• [PROBLEM REQUIREMENTS]: Carry on the piece about women on farms in rural Victoria, starting right after its last sentence.

• [PAGE EXTRACT]:
Elizabeth wants us to know that, although we’ll never meet her, she will always deliver the milk we drink – but she can’t do it without her dogs. In a quavering voice she describes the way her working dogs ‘just seem to know when to turn on the charm’ when she is feeling down.

Sally is a pig farmer who grew up in a country town and after marrying a farmer managed to adjust to the demands of farm life. She found that her cooking skills apparently weren’t up to community standards, nor was she given credit for her skills on the land. When it came to mustering cattle in 40-degree heat, she was the one trudging on foot through the paddock while her husband sat in the comfort of their ute. And when she turned her hand to rouseabouting in a sheep-shearing shed it was Sally who was given the lowliest job of collecting and sorting the dags. Sally may not have been born on a farm, but she reckons ‘The pull of the country always brings you back home’.

These stories, and more, from women in rural Victoria talk of resilience, shared responsibility and community caring.

One viewer commented: “I actually learnt that you have to keep going, resilience. Rural women have that, a lot of them don’t give themselves credit for what they can actually do, but when their husbands are against them they can actually somehow pick up the pieces and keep the whole farm scene/ environment going.”

• [DATA SHOWN]:
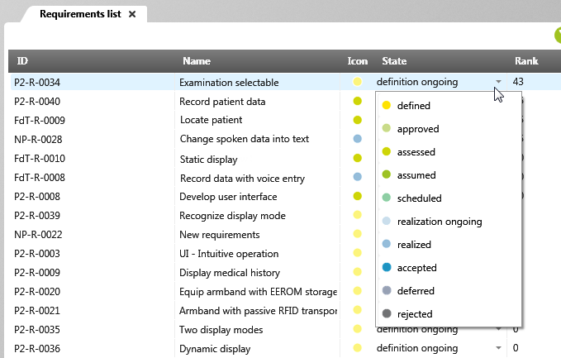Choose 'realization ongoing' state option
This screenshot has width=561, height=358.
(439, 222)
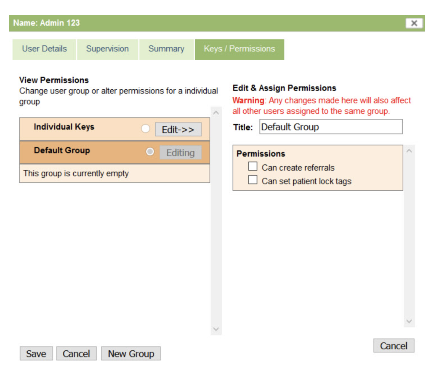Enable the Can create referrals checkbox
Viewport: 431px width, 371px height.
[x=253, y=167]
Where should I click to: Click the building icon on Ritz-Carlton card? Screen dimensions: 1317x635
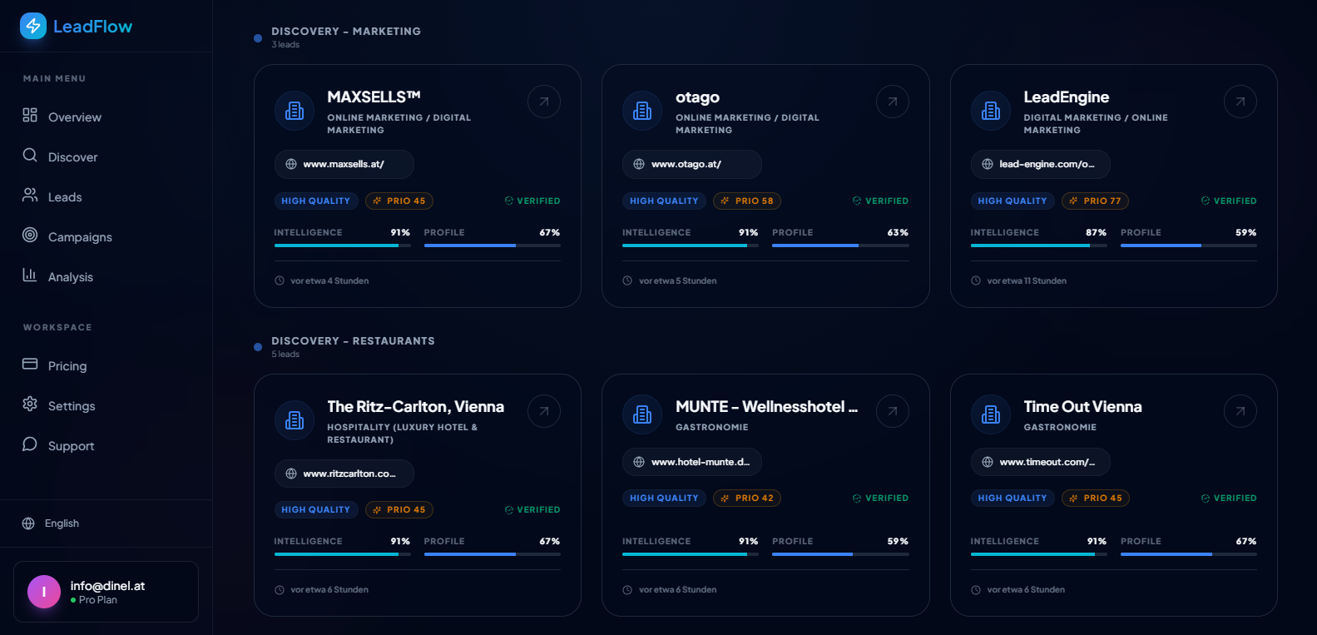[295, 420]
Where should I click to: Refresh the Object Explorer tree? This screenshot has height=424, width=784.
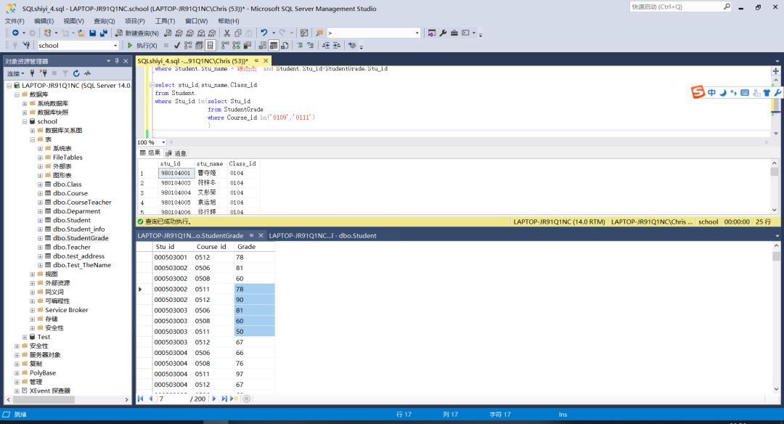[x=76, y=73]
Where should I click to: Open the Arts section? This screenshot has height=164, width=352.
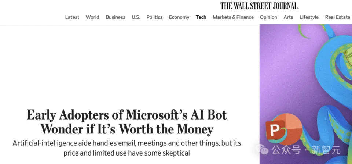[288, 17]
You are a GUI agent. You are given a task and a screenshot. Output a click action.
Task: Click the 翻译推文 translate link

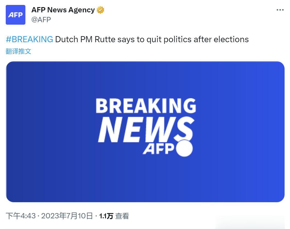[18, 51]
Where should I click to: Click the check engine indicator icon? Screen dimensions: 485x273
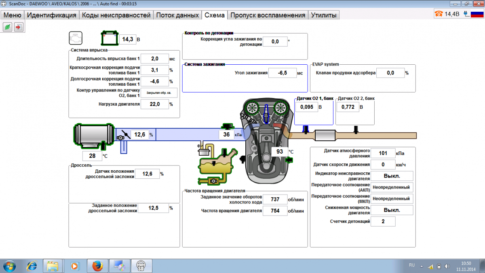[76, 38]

• [RESULT OF THE TASK]:
There is value in listening to women who are resilient and who have overcome tough times. There is a power in storytelling that heals not only those hearing the stories but also those telling them.

This was such a wonderful experience. It was very healing to be in such a group of people. Those with stories to share and those with skills to share melded into an accepting support network of friends who provided sounding boards and comfort.”

The exhibition has toured through Victoria, South Australia and Tasmania as well as being included in postgraduate education for Health and Agriculture professionals and can be viewed at the Inside the Farmgate webpage.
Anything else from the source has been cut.